### Information:

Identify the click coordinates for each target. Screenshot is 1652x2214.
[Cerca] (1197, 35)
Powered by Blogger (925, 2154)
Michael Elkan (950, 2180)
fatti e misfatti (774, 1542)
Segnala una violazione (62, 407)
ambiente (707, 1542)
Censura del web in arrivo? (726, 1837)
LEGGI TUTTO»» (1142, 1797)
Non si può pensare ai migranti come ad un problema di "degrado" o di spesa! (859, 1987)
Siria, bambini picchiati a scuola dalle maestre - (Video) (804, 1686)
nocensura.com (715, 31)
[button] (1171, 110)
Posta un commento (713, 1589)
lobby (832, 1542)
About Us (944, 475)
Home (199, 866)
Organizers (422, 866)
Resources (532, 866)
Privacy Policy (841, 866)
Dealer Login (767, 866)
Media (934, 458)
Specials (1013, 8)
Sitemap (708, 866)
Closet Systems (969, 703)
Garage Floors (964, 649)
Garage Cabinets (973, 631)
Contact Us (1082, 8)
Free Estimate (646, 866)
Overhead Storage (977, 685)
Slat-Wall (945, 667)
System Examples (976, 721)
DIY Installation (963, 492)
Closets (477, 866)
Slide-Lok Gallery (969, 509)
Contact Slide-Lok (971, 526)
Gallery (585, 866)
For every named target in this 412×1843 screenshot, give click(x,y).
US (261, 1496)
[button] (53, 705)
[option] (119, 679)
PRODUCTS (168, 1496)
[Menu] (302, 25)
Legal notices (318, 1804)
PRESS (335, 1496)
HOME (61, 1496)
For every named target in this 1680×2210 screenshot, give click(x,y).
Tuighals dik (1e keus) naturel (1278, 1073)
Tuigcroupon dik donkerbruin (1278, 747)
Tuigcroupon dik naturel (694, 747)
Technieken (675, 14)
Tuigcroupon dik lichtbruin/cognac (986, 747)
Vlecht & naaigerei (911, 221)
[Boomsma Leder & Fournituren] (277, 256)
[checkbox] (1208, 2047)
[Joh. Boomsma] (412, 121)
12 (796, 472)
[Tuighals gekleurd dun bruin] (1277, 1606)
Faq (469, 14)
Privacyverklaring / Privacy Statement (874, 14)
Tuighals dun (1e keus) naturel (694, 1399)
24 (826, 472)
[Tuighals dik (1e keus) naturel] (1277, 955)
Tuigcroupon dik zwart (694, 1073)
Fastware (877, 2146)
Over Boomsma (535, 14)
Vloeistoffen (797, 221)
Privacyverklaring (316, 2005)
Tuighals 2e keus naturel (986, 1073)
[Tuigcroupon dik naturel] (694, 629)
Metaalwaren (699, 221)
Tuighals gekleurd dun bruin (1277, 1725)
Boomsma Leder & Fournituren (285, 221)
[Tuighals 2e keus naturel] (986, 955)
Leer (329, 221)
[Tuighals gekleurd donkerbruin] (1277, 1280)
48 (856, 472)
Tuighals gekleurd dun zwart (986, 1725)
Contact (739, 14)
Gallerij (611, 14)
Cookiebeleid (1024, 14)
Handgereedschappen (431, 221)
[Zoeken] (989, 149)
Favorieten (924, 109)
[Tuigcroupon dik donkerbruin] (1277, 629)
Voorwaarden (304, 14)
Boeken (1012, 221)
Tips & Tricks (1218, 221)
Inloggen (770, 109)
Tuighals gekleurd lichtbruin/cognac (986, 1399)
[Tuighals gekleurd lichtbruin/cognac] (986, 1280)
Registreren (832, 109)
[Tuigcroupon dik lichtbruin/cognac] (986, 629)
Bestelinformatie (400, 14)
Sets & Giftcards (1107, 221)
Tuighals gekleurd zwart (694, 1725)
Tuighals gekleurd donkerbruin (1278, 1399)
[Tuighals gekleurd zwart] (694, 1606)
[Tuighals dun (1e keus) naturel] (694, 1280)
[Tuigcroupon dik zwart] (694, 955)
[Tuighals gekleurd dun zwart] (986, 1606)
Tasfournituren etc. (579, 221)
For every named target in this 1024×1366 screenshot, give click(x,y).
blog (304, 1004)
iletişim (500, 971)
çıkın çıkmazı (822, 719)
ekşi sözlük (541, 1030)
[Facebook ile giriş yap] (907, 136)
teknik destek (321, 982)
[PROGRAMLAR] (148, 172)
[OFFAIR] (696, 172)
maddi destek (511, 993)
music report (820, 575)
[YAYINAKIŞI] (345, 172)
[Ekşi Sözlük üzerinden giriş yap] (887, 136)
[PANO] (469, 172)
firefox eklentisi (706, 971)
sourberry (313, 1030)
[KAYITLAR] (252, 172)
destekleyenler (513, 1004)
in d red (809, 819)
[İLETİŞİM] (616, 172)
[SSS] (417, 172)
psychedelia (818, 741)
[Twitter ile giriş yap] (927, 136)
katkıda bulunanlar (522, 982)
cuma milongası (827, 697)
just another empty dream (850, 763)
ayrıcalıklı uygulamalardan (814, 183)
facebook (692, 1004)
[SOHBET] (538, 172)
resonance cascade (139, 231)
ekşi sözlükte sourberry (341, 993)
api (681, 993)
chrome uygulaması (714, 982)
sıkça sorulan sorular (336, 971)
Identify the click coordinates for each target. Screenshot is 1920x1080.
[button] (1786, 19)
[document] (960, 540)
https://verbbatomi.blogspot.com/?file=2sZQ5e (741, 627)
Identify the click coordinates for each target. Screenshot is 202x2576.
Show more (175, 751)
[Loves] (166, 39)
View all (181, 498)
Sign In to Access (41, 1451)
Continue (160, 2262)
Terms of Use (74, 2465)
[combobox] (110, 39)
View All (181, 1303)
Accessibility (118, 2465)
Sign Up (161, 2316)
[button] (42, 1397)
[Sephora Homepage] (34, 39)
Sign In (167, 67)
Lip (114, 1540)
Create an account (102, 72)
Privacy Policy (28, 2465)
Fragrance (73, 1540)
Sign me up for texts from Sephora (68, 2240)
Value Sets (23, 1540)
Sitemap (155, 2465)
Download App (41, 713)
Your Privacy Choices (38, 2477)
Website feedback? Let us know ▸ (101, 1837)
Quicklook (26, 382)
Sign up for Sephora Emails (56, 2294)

### Your objective:
In the listing above, find the line containing "Value Sets (23, 1540)", then reproduce it and each line after it through the end, exactly and with nothing added.

### Response for this exercise:
Value Sets (23, 1540)
Sitemap (155, 2465)
Download App (41, 713)
Your Privacy Choices (38, 2477)
Website feedback? Let us know ▸ (101, 1837)
Quicklook (26, 382)
Sign up for Sephora Emails (56, 2294)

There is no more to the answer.